After a certain point, all this recursive exasperation and resentment collapses in on itself like an imploding star, creating grand conspiracy theories claiming existential threats where none can even exist, and starting to sound less like political views and more like paranoid schizophrenia. Everyone everywhere is out to get them. Political opponents’ words are actually secret codes concealing a sinister agenda of cannibalism, occultism, pedophilia, and racial genocide. No one in the media can be trusted, and only far right propaganda channels, and obscure YouTubers and pseudonymous Facebook and Twitter accounts sharing 4chan and 8chan screenshots can be relied on to tell you the truth.

Maybe this sounds harsh, but you have to ask the question of mental health and stability of a population that votes for politicians who undermine wildly popular, beneficial, and lucrative projects their own voters eagerly approved, and seems hell bent on self-destruction, trying to take as many others with them as they can. And this isn’t even figurative or hyperbolic as an epidemic of suicides sweeps across rural North America while the very people most likely to fall victim to it demand that the world’s wealthiest superpower force its citizens to live the exact isolationist lifestyle with no social contract that’s quite literally killing them. On top of all this, they make empathy for them harder by hurling nothing but abuse at the rest of society.

The media’s obsession with repeating their umpteenth regurgitation of paranoid Bircherite taking points in one of the innumerable small-town diners from which you can spot the rusty hulk of the factory which was responsible for said small town’s prosperity makes things even worse. By sucking out all the oxygen in the room for discussing other topics, comparing their lives to those of their political polar opposites, and considering their ideology and actions in proper context, national discussions become a farce best fit for reality shows featuring not news and analysis, but screaming pundits hoping to become stars of a viral video clip. The tough conversations we desperately need get denied for the sake of ratings.

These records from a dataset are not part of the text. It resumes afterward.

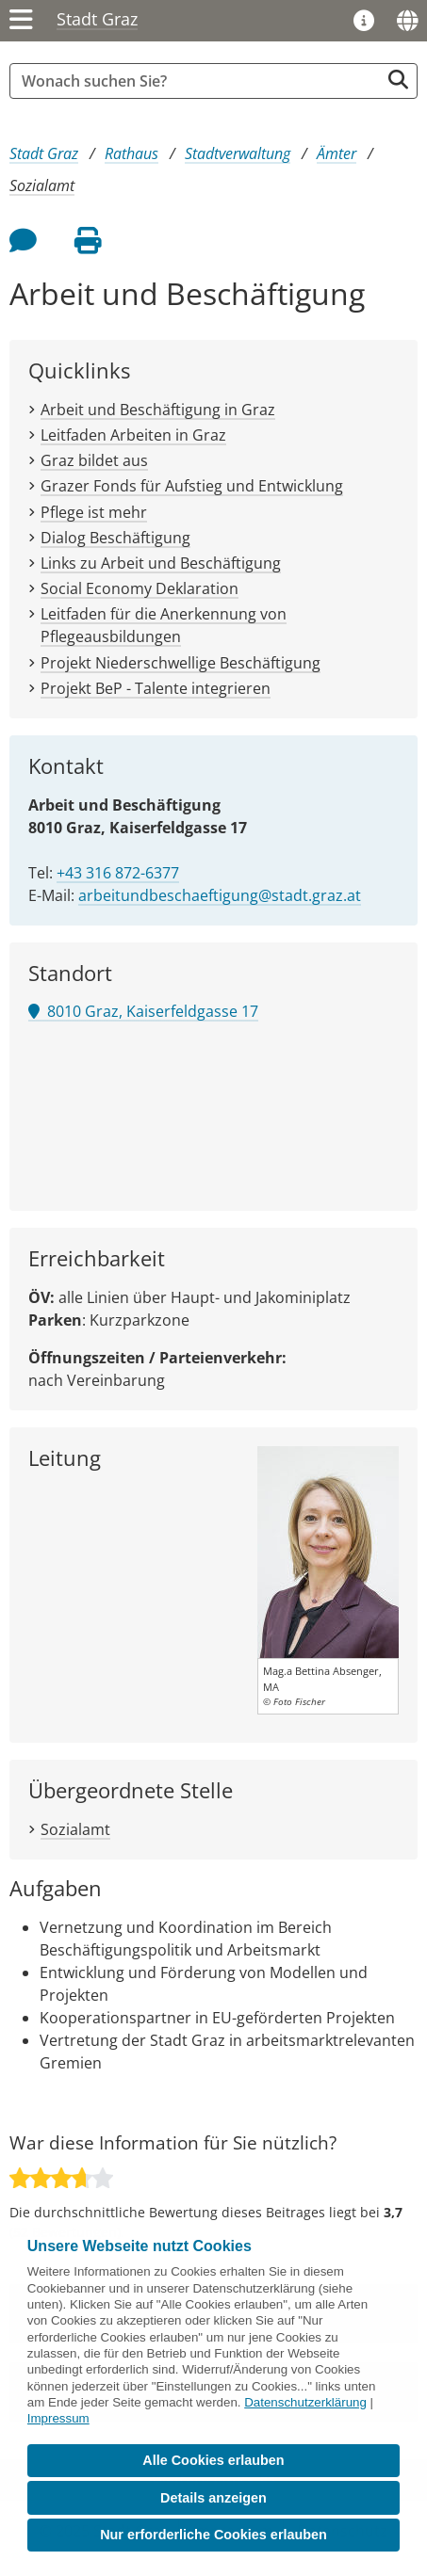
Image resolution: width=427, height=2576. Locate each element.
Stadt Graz (97, 19)
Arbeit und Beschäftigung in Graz (158, 409)
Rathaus (131, 153)
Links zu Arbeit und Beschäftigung (161, 563)
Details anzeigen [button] (213, 2497)
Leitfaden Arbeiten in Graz (133, 435)
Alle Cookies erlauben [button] (213, 2460)
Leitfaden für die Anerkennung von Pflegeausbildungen (164, 625)
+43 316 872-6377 (118, 872)
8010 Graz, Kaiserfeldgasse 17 (143, 1011)
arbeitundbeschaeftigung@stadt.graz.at (219, 895)
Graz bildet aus (94, 460)
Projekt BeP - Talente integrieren (156, 688)
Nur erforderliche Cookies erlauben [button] (213, 2534)
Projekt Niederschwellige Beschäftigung (180, 662)
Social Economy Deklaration (139, 588)
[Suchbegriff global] (199, 81)
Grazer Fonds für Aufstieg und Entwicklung (192, 485)
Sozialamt (41, 185)
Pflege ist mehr (94, 512)
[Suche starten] (398, 79)
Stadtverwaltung (237, 153)
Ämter (336, 153)
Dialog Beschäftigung (115, 537)
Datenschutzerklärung (305, 2402)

But at this point we don’t have a choice but to tackle the problems fueling this mental health and political crisis in the West head on. We can’t keep dancing around the issues and engage in tribalist tit for tats because we’re going to end up with a Trumpian figure every other four to eight years, deadlocked governments where populist parties happy to create more victims of modernization into cult disciples negotiate in bad faith, and make progress in fits and starts against a background of constant rage, terrorism, and histrionic protests that undermine any efforts to deal with real disasters. Today’s turmoil wasn’t an inevitable consequence. It was a choice being exploited by terrible people to hurt others. And we have to put an end to it.